Remember, it’s your plan. So your final screening should be to ensure the legal service is willing to take its plan out of the cookie cutter and work with you to mold it to your company. “Can the provider come in and include services and exclude services based on our need?” says Tehi. “We had a vendor who just said, ‘Here’s the benefit, take it or leave it.’ That wouldn’t work for Sears.”
Consider coverage options.
Before you decide what you want to cover in your plan, you should probably decide what you absolutely don’t want covered. Besides the universal exclusion of actions against the employer, there are several areas you may want to consider. For instance, most companies opt to exclude criminal cases. First of all, they’re extremely expensive; secondly, they carry a definite stigma. Sears took a bit of a twist on this one: Although the company won’t cover criminal cases for its employees, it will cover criminal charges against juveniles. “With a juvenile, it generally can be handled more expeditiously, not as expensively,” says Tehi. “And it helps the parent who’s going to worry about it on the job. The parent didn’t commit the crime, but he or she is the one who has to deal with it.”

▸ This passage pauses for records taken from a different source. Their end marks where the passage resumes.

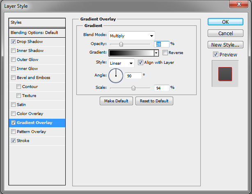
Task: Uncheck the Preview checkbox
Action: point(215,55)

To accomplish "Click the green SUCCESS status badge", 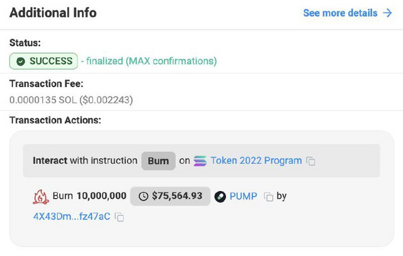I will click(x=43, y=61).
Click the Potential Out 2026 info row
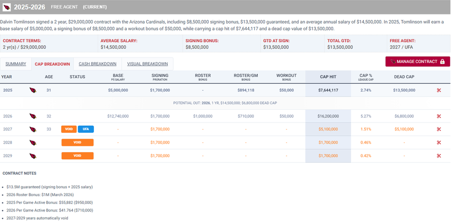The height and width of the screenshot is (222, 454). point(225,103)
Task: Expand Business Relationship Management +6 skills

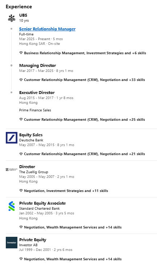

Another controversial area is divorce. Again, like, criminal cases, it can be very expensive. Only 2% of employees undergo divorce proceedings each year, but they may add as much as 50% to the plan’s cost. Also, for some companies, they can carry a stigma. Says PRC’s Bohlman: “We don’t cover divorce, DUI, anything we thought had a little bit of morality attached to it. We didn’t want to issue a program that supported things we didn’t think encompassed family values.”
Sears, on the other hand, chose to include divorce up to certain dollar amounts, as well as post-divorce issues such as custody negotiations or harassment. This reflects Sears’ own company values—it has a large single-employee and single-parent population. However, like PRC, Sears maintains an exclusion that supports its philosophy: Because Sears is deeply involved in the credit business, its plan refuses coverage for credit problems. The final word from all companies: It’s your plan, so design it to fit your company—in size, cost, construction and values.

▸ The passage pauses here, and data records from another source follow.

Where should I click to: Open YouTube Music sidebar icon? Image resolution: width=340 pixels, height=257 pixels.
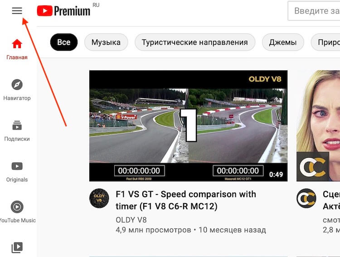click(17, 207)
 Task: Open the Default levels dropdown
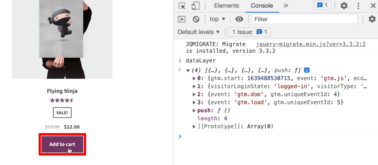199,32
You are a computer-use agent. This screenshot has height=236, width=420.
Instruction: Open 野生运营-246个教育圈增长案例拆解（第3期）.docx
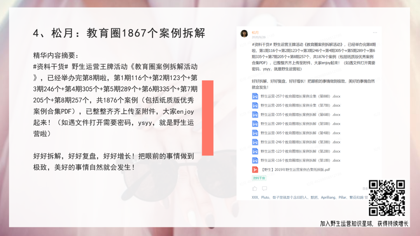[300, 142]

So now you know what you need to know. Legal services are less expensive than medical benefits and many other employment staples—yet they’re just as likely to be used. And they’ll be all the more appreciated because they’re not your average-Joe benefit. “I really just would encourage everyone to not be afraid of it,” says Bohlman. “It’s just a really easy benefit, and one that’s so well-received by the employees.” When you and your employees have a 50/50 chance of needing legal assistance this year, legal services sound like a pretty good investment.
Personnel Journal, October 1996, Vol. 75, No. 10, pp. 48-56.